PROBLEM SET
(a) In the fashion article, what did Pepito Albert plan to study when he came to California?
(b) Extract the stretch of the fashion article from "International influences spice" through "exuberant, confident fashion.".
(c) Decide whether each statement agrees with the fashion article, answering yes or no and quoting the deciding words: (i) The piece profiles nine designers. (ii) Pepito Albert is 30 years old. (iii) Albert uses wool and cotton gabardines for evening clothes.

SOURCE PASSAGE
Advertisement

Los Angeles Designers : L.A. International : Innovators From Around the World Opt for the Life and Style of Southern California

Share
Rose-Marie Turk is a Times staff writer

International influences spice L.A. style. The talents of France, South Africa, Newfoundland, South Korea, Great Britain, Israel, Greece and the Philippines are represented by designers who came to enjoy the city’s casual chic and experimental spirit. Each of the nine designers profiled here has established both a new home and a reputation for creating exuberant, confident fashion.

PEPITO ALBERT

Pepito Albert came to California 10 years ago from Manila with a plan to study architecture. “I’ve always been interested in construction, angles, squares, lines, all that. And I’ve always been attracted to clothing,” says the 26-year-old designer, who left USC to study at the Fashion Institute of Design and Merchandising. He prefers moldable materials that he can “sculpt around the body.” Velvet, taffeta, organdy and organza are some of the fabrics he uses to construct evening clothes. Wool and cotton gabardines, backed with fusing for extra body, are among his choices for day wear.

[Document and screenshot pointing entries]

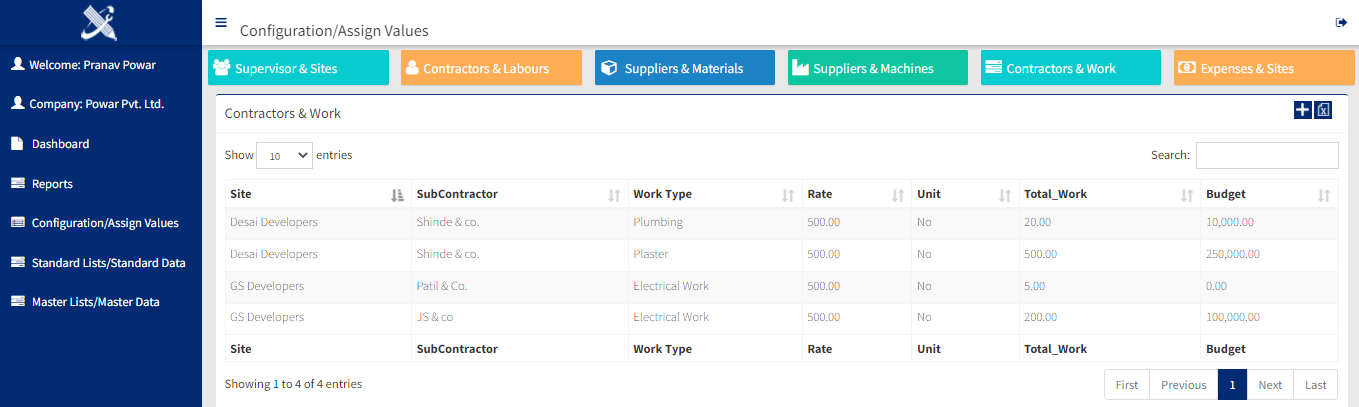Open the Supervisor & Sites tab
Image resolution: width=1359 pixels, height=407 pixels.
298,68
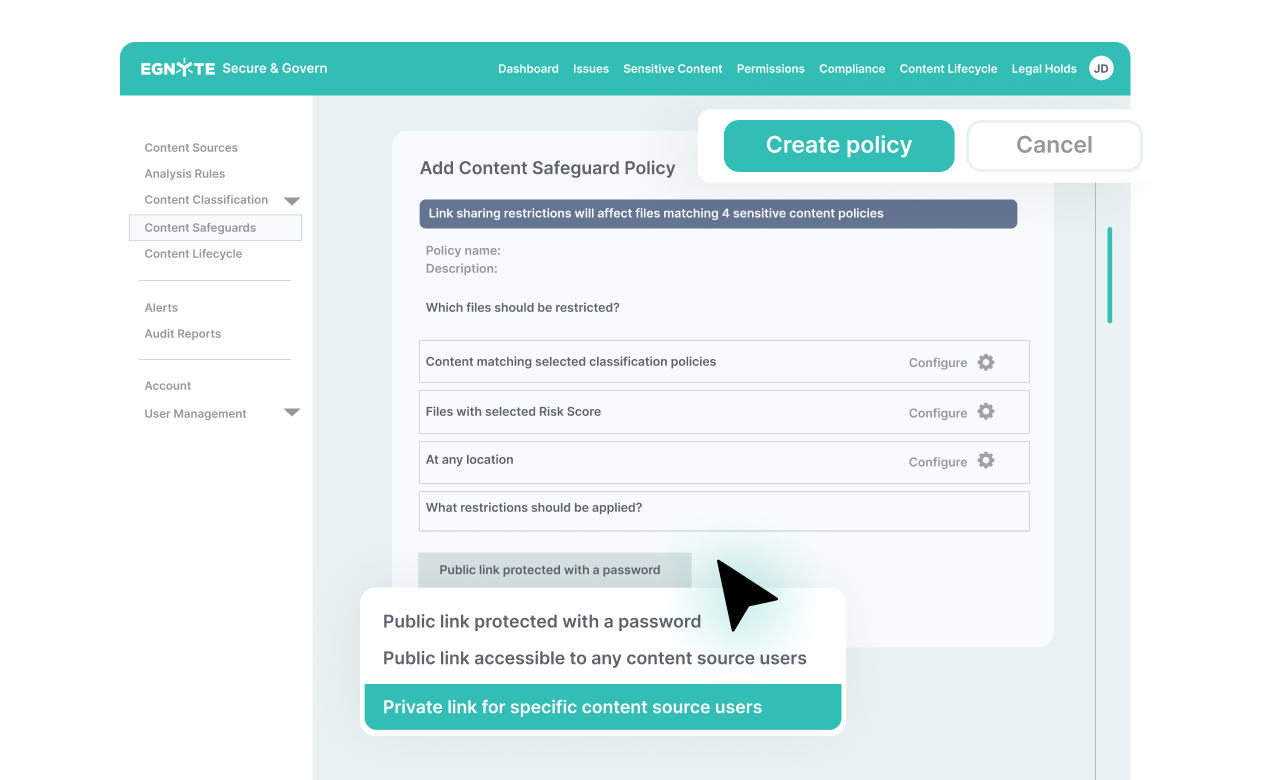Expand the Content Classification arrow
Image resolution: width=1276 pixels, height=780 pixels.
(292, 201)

ANSWERS FOR THE EXERCISE
(a) Architecture.

(b)
International influences spice L.A. style. The talents of France, South Africa, Newfoundland, South Korea, Great Britain, Israel, Greece and the Philippines are represented by designers who came to enjoy the city’s casual chic and experimental spirit. Each of the nine designers profiled here has established both a new home and a reputation for creating exuberant, confident fashion.

(c)
(i) Yes: "Each of the nine designers profiled here has established both a new home and a reputation for creating exuberant, confident fashion."
(ii) No: "the 26-year-old designer"
(iii) No: "Wool and cotton gabardines, backed with fusing for extra body, are among his choices for day wear."